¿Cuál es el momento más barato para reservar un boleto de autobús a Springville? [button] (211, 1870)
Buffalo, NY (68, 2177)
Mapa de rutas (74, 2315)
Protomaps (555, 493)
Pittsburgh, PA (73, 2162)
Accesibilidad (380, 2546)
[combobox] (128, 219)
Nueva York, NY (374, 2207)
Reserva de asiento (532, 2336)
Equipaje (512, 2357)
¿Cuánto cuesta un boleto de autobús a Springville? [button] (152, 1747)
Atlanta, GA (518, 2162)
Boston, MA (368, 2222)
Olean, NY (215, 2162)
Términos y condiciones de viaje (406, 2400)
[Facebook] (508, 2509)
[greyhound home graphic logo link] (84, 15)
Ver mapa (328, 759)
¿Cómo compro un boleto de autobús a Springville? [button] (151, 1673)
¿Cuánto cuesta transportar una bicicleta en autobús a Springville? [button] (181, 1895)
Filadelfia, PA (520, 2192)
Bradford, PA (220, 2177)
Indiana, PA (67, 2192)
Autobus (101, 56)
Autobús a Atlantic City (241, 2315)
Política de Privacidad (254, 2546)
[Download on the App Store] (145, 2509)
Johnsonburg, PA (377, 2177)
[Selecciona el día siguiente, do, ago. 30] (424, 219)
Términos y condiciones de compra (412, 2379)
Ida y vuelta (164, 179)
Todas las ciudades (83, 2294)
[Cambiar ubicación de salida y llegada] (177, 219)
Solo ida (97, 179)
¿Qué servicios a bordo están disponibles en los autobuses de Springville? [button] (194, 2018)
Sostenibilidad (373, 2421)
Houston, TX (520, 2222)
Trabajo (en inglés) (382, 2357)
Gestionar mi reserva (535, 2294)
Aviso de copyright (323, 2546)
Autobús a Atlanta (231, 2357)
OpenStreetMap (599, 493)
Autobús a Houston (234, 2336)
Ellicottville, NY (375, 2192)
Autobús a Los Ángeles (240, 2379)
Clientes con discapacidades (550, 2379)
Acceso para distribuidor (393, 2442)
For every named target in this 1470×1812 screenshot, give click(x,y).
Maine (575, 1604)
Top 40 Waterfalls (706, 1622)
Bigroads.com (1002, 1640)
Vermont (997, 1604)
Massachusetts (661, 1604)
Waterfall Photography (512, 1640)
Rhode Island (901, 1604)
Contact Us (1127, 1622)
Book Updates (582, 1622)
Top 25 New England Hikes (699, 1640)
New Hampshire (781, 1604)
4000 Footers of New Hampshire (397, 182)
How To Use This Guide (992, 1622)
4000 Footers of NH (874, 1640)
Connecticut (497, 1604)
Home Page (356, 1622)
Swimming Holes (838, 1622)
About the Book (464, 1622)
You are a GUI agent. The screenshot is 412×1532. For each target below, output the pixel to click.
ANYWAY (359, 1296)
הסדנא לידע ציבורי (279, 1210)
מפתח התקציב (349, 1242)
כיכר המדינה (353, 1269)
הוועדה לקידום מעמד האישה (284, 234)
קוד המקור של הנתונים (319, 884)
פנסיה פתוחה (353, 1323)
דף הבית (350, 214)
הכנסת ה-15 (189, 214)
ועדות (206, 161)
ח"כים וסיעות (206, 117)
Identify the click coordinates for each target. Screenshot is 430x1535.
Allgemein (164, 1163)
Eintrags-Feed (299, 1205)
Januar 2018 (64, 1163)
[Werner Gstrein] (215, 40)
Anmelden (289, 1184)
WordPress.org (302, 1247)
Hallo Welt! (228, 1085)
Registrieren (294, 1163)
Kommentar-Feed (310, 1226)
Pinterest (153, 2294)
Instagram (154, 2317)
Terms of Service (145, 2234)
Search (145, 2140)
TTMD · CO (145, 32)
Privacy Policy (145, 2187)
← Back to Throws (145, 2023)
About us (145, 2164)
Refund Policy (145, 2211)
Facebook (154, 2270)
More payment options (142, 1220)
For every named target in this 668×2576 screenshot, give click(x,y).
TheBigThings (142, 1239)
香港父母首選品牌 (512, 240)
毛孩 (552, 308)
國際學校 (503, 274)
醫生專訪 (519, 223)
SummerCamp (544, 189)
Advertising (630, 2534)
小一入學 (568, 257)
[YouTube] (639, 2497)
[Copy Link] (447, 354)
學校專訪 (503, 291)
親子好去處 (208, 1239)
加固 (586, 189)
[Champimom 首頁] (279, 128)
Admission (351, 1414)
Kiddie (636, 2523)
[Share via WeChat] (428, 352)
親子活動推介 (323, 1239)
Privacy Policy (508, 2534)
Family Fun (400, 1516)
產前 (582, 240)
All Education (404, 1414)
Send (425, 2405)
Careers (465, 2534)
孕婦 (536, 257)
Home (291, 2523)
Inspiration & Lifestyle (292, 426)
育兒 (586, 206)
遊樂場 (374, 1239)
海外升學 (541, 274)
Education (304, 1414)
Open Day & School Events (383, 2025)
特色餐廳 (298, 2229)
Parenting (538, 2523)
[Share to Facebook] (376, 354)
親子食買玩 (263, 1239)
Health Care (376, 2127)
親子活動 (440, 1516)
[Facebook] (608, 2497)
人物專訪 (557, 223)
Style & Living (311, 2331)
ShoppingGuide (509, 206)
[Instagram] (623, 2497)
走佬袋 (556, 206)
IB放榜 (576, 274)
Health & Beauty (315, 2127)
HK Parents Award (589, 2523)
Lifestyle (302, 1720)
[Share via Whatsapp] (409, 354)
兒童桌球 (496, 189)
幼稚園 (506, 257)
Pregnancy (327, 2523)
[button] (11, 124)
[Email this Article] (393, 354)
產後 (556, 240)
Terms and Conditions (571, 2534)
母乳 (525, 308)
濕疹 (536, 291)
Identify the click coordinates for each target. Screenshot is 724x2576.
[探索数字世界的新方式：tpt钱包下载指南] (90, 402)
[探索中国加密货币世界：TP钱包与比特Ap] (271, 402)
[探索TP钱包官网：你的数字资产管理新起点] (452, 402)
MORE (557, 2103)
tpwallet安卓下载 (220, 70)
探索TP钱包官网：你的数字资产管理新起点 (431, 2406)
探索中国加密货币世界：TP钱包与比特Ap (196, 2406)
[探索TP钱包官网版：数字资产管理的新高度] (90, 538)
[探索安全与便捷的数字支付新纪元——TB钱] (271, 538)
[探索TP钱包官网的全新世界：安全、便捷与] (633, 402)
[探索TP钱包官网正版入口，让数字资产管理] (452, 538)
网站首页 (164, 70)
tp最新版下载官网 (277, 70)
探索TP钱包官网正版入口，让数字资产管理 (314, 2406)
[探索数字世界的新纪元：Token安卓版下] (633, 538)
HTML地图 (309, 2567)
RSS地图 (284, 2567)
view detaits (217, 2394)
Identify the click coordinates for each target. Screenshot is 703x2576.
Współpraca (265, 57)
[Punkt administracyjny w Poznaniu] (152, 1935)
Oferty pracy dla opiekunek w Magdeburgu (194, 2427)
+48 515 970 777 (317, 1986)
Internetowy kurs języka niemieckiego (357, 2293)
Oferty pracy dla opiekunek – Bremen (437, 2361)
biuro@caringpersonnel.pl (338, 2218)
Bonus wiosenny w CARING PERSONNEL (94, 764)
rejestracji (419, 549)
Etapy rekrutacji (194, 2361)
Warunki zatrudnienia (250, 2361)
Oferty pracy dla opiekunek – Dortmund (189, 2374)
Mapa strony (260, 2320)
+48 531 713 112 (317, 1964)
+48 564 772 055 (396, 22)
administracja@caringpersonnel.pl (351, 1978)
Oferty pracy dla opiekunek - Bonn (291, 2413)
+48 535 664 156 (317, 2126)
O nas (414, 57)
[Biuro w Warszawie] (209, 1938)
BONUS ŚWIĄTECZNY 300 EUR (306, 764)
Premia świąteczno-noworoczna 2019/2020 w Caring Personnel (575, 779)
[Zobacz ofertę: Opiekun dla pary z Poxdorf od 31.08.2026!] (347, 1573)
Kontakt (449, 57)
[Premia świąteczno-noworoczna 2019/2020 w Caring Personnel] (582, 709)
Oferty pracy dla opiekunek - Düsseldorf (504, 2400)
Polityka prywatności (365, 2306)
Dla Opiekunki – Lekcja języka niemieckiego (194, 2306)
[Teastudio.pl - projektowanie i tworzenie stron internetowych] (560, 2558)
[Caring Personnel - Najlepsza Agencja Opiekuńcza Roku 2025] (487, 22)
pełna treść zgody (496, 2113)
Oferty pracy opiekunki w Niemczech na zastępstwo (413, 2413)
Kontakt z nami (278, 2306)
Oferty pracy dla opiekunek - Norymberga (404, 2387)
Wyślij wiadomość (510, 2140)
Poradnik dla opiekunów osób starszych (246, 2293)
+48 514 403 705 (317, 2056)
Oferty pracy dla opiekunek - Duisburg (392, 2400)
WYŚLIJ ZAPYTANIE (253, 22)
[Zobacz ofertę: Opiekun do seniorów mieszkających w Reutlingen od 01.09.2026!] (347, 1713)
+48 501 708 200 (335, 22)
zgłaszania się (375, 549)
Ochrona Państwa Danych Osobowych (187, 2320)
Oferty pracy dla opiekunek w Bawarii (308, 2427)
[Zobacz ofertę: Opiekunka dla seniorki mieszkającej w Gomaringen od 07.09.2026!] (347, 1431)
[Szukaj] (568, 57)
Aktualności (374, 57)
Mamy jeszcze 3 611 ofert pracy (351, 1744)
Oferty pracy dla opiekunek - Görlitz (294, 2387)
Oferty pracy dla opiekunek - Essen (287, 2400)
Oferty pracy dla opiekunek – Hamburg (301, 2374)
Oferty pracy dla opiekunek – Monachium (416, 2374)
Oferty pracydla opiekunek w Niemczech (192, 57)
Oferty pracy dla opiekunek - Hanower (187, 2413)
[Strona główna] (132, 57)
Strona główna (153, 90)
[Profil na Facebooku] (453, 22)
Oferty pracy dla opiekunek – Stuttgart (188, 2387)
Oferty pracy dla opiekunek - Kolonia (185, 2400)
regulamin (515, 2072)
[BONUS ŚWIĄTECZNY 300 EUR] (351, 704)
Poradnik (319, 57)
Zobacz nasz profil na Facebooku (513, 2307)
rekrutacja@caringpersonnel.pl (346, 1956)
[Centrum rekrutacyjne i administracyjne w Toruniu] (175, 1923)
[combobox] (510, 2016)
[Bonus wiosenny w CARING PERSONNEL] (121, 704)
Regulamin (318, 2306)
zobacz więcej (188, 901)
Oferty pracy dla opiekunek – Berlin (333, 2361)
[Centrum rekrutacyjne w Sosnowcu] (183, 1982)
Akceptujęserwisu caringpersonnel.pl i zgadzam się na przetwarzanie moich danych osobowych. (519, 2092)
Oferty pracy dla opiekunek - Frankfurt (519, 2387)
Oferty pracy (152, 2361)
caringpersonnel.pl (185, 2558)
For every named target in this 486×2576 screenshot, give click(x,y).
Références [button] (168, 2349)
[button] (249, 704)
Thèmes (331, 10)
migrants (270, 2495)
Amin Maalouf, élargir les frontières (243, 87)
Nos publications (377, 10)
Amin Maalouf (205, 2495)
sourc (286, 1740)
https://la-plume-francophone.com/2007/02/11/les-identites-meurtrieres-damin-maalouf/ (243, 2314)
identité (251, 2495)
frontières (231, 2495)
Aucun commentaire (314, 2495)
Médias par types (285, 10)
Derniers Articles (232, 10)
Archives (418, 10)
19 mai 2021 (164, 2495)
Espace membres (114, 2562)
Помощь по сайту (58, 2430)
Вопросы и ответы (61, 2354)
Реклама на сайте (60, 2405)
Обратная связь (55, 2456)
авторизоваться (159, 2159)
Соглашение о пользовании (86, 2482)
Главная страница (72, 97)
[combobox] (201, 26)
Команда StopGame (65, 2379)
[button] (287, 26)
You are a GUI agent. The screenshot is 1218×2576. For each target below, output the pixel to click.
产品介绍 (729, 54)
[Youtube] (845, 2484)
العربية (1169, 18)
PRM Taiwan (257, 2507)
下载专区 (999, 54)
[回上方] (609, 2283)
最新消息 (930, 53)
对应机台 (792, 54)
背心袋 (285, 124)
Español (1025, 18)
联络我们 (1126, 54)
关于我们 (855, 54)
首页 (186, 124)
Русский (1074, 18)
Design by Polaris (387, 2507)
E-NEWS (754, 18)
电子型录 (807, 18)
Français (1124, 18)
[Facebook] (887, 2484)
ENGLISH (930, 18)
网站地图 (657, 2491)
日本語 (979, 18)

☆ ☆ ☆ ☆ ☆ ☆ ☆

◆ **WHAT YOU ARE ASKED TO DO**
Exactly those lines that run from the start of the listing to the line containing "Términos y condiciones de viaje (406, 2400)" should be output, and no others.

◆ **RESULT BELOW**
¿Cuál es el momento más barato para reservar un boleto de autobús a Springville? [button] (211, 1870)
Buffalo, NY (68, 2177)
Mapa de rutas (74, 2315)
Protomaps (555, 493)
Pittsburgh, PA (73, 2162)
Accesibilidad (380, 2546)
[combobox] (128, 219)
Nueva York, NY (374, 2207)
Reserva de asiento (532, 2336)
Equipaje (512, 2357)
¿Cuánto cuesta un boleto de autobús a Springville? [button] (152, 1747)
Atlanta, GA (518, 2162)
Boston, MA (368, 2222)
Olean, NY (215, 2162)
Términos y condiciones de viaje (406, 2400)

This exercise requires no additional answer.